Esta forma de pensar leva seguidamente aos pedidos de “reforma política”, mais como uma “desculpa” para justificar o comportamento do que uma vontade genuína de melhorar o processo. Mudança verdadeira é muito diferente de rejeitar resultados desagradáveis. Se as mágoas nunca forem postas de lado, o processo democrático não tem chance. Se tudo for fraude, então como no amor e na guerra, tudo é válido. E nós, continuaremos a ter anos à frente de inércia e inépcia, seja quem for que esteja no poder. O Brasil é e será o que os brasileiros quiserem fazer dele. O quanto antes tomemos consciência deste fato, melhor para o país.

Momentos simbólicos não voltam

setembro 19, 2013 § 1 comentário

Sei que o Judiciário não é representante do povo, seus membros são escolhidos por concurso ou indicação do Executivo com validação do Legislativo. Sei também que representam o Estado de Direito, a garantia do cumprimento igualitário das leis por todos. Sei principalmente, que o Sr. Celso de Mello estava em sua prerrogativa legal ao escolher em seu voto a aceitação dos embargos infringentes. Mas, também sei que a História, com H maiúsculo, é feita por momentos simbólicos e a não aceitação desses embargos e o cumprimento imediato da sentença dada aos condenados do mensalão era um momento simbólico ao país, que foi perdido.

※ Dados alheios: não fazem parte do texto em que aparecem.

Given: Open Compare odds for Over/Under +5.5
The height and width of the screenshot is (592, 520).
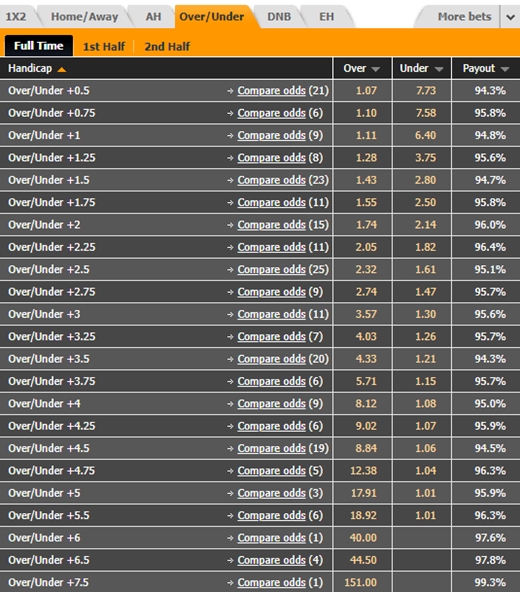Looking at the screenshot, I should pos(271,515).
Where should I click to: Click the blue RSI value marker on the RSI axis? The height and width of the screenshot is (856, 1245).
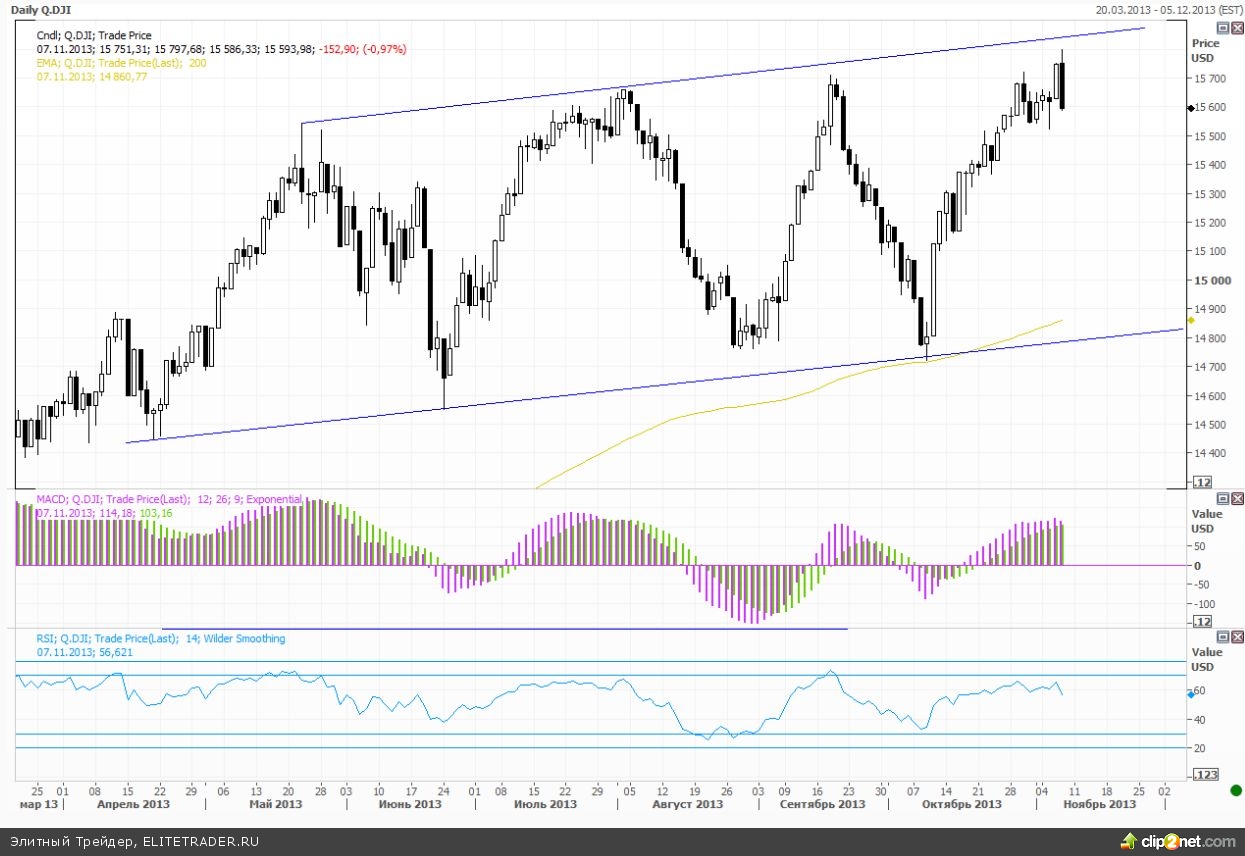pyautogui.click(x=1190, y=693)
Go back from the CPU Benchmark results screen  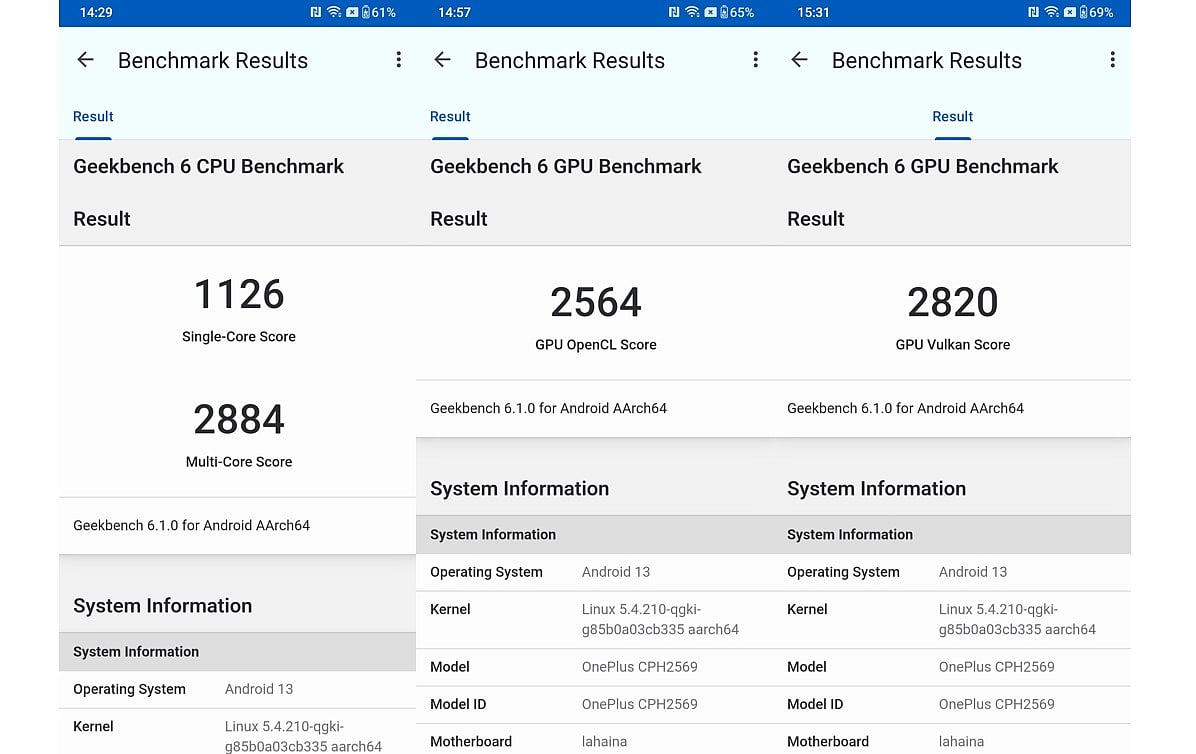[x=85, y=59]
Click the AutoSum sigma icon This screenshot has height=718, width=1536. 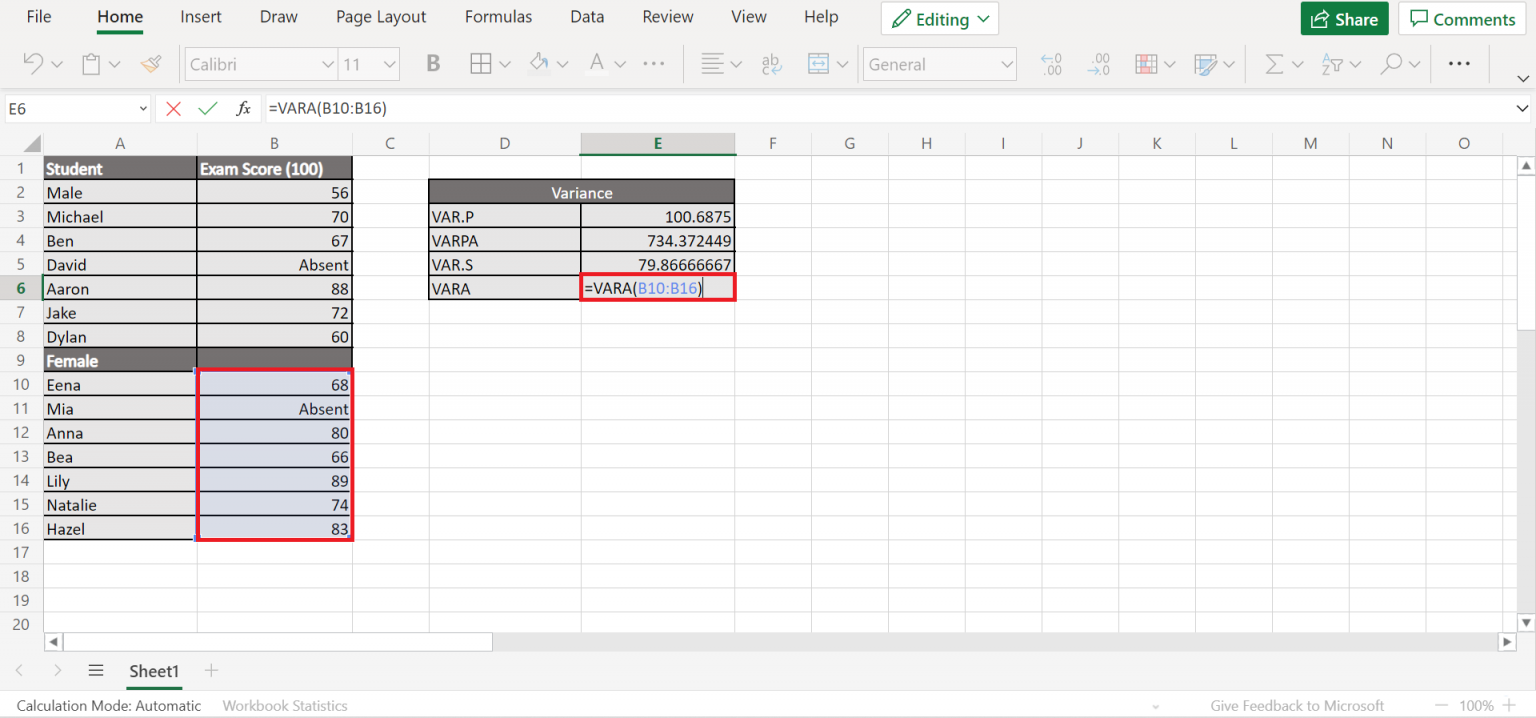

Apesar do Judiciário não “dever explicações” ao povo, vivemos em uma democracia, em que é o povo o responsável em escolher os rumos da administração pública e da legislação que o Judiciário deve fiscalizar e jurisdicionar. Se ele, o povo, em algum momento perde sua fé no Judiciário, está dado o primeiro passo para a aceitação de soluções mais autocráticas. E o brasileiro, na minha opinião, adora flertar com o autoritarismo. Temos a “romântica” admiração pelas pessoas “fortes”, que mandam prender e bater. “Ele tem o pulso forte”, diziam os mais velhos.

Minha decepção foi pelo entendimento de que o devido processo legal é algo inesgotável e que se há dinheiro à disposição de um réu, a protelação pode ser feita indefinidamente. Devido processo legal, em minha opinião, é dar todas as condições de defesa, levando em conta a inocência presumida e o rito necessário, inclusive do tempo. Rito este, novamente em minha opinião, que foi devidamente cumprido nestes 8 anos de processo.

Meu medo, acima de qualquer outro, é a banalização do Estado Democrático de Direito, quando o “Direito” não é mais reconhecido pelo “Democrático”. Espero, de verdade, que estejamos realmente mais evoluídos em nossas instituições, como adoram pregar pelos jornais os intelectuais nacionais, porque sei que a história costuma se repetir quando não é lembrada (ou quando não se tem o que ser lembrado). Momentos simbólicos não voltam.